== PROBLEM DETAILS ==
Only the lines from the one that contains "Click the KF1 column header" through the last line of the data below should be duplicated, exactly and without pictures.

== DATA UNDER STUDY ==
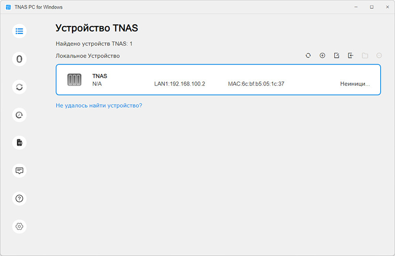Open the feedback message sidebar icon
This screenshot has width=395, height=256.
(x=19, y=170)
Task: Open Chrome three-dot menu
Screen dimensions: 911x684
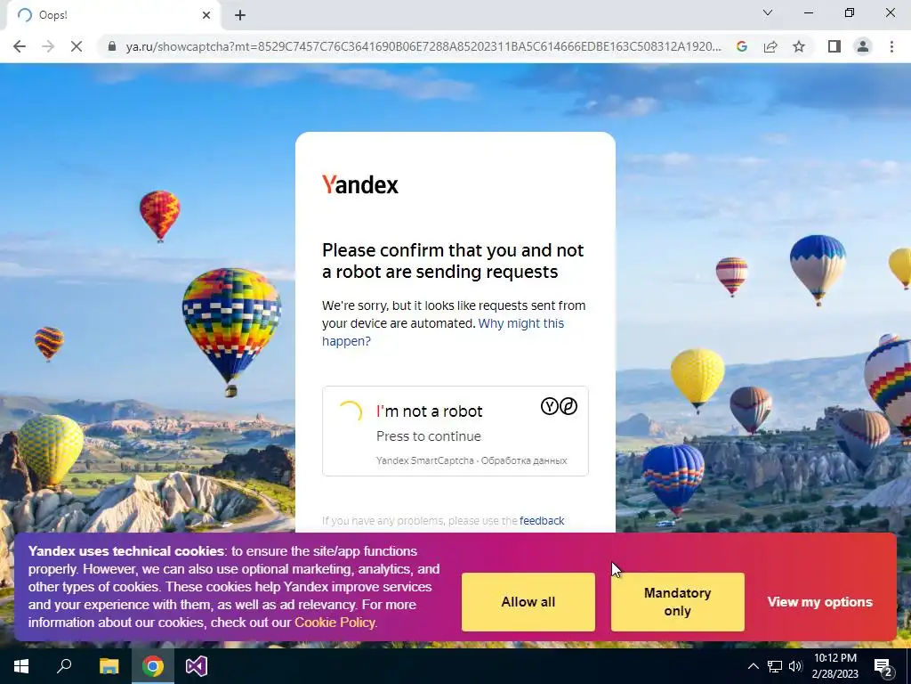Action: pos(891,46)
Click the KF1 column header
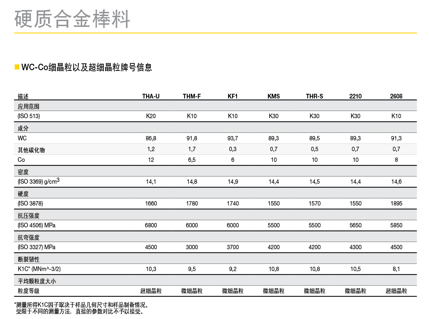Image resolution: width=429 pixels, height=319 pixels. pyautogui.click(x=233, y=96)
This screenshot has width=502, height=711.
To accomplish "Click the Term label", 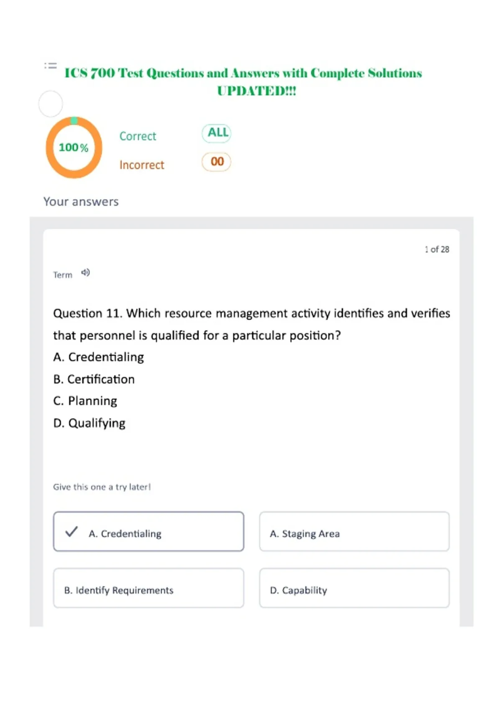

== ANSWER SECTION ==
Click the KF1 column header
Image resolution: width=429 pixels, height=319 pixels. pyautogui.click(x=233, y=96)
This screenshot has width=502, height=711.
To accomplish "Click the Term label", 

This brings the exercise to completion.